● Exercise text
┄┄┄┄┄┄┄┄┄┄┄┄┄┄┄┄┄┄┄┄

Smoldering economic wreckage will greet Joe Biden when takes office in 72 days.
The Democratic president-elect pledged to begin repair work immediately. On a newly launched website — buildbackbetter.com — he said he will move to provide emergency aid to state and local governments, extend unemployment benefits, bail out Main Street businesses, and put people to work in a “Public Health Jobs Corps.”
And he emphasized his focus will be on the middle class — calling it the “backbone of this nation,” in a Saturday speech — as he seeks to more evenly spread the benefits of what he has called a K-shaped recovery. President Trump, by contrast, has insisted the economic rebound has been sharp and V-shaped.
Over the longer term, Biden “plans to incentivize companies to bring manufacturing jobs back to the United States, to raise taxes on corporations and on individuals making more than $400,000 a year, and to fund job-creating infrastructure investments, including in universal broadband,” David J. Lynch
Biden’s ability to do so hinges on which party controls the Senate, which will be decided by the outcome of a pair of runoff elections in Georgia on Jan. 5.

┄┄┄┄┄┄┄┄┄┄┄┄┄┄┄┄┄┄┄┄

[Dataset entries]

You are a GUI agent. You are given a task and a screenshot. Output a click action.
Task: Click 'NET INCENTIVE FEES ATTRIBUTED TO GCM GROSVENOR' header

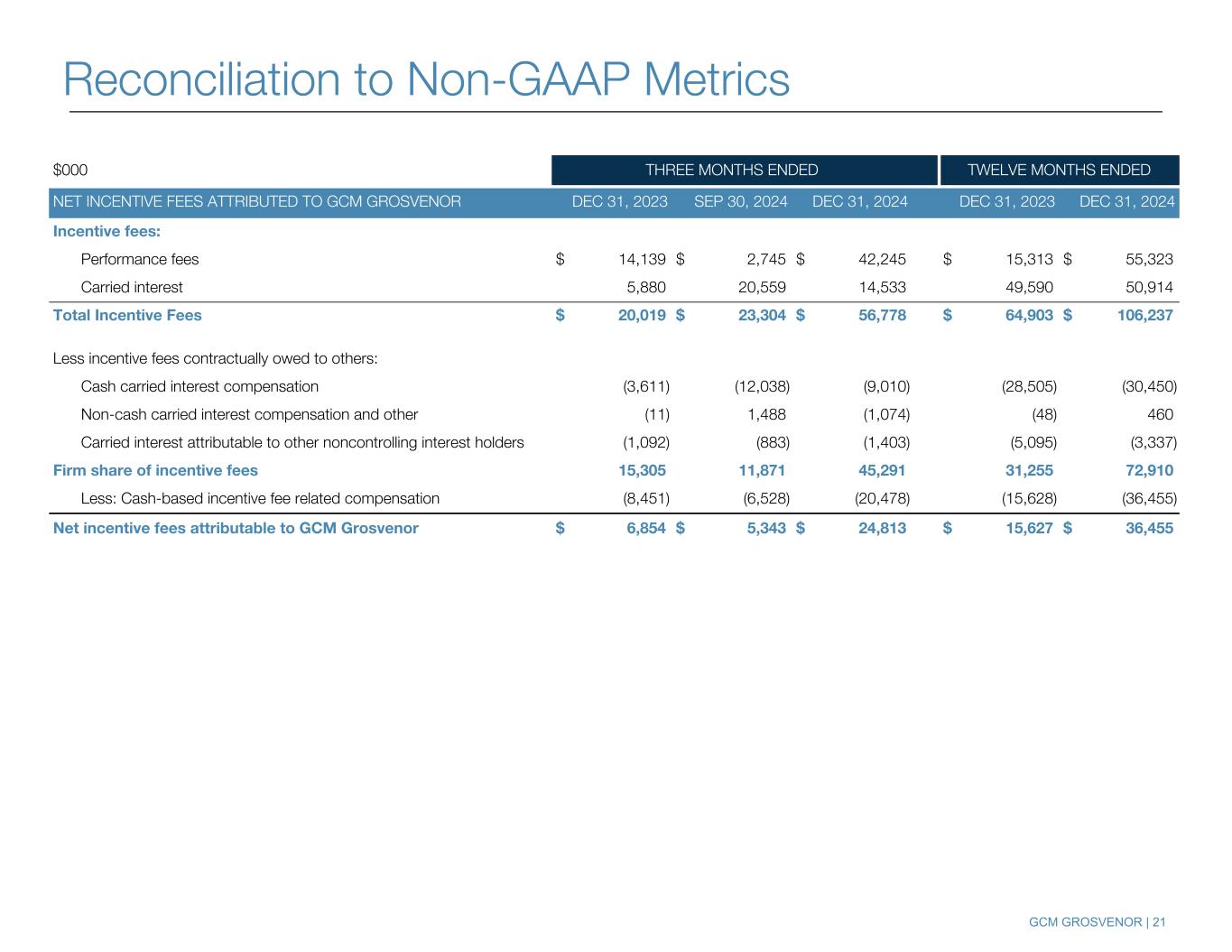pyautogui.click(x=257, y=201)
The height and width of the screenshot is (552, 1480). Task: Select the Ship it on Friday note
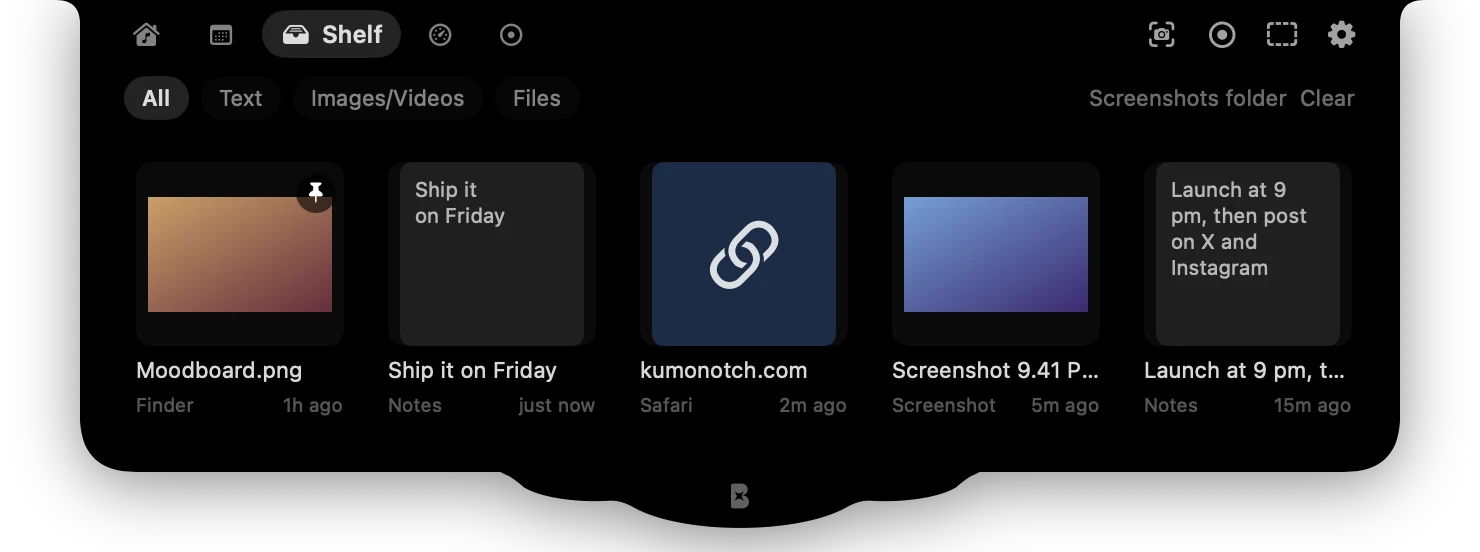click(x=492, y=254)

┄┄┄┄┄┄┄┄┄┄┄┄┄┄┄┄┄┄┄┄

● Explore the material
a - According to the text on Biden's economic plans, on what date will the Georgia runoff elections that decide Senate control take place?
b - Carry on the text about Biden's economic agenda from its last sentence.

● Answer section
a - January 5.

b -
But his incoming administration isn’t waiting to take office to start pressing its agenda. instead, his transition team will work start working with congressional Democrats immediately to shape a relief package they aim to pass during the upcoming lame-duck session, “with the aim of getting money for their priorities in spending legislation before the end of the year,” Erica Werner, Paul Kane and Yasmeen Abutaleb report.
Meanwhile, the scale of the challenge he faces from the economic crisis alone is coming into sharper focus.
The headline unemployment number dipped to 6.9 percent as payrolls jumped by 638,000 in October, according to the Friday jobs report — beating most economists earlier expectations.
But the labor force participation rate remains at a roughly 40-year low, and other estimates say joblessness is much higher than the official number suggests.
“The economy’s initial bounceback also is losing steam. On Friday, the Labor Department said the number of new jobs fell for the fourth straight month. More than 21 million Americans are receiving some form of unemployment benefits,” Lynch writes. “Amid signs of softer demand, major employers recently announced fresh layoffs. ExxonMobil is cutting 15,000 jobs and Boeing is trimming its payroll by 7,000 after letting tens of thousands of workers go earlier this year.”
The pain is likely to get worse before it eases.
As coronavirus infections spike to record levels across the country, it is primed to force new shutdown measures that will take a fresh toll on struggling businesses.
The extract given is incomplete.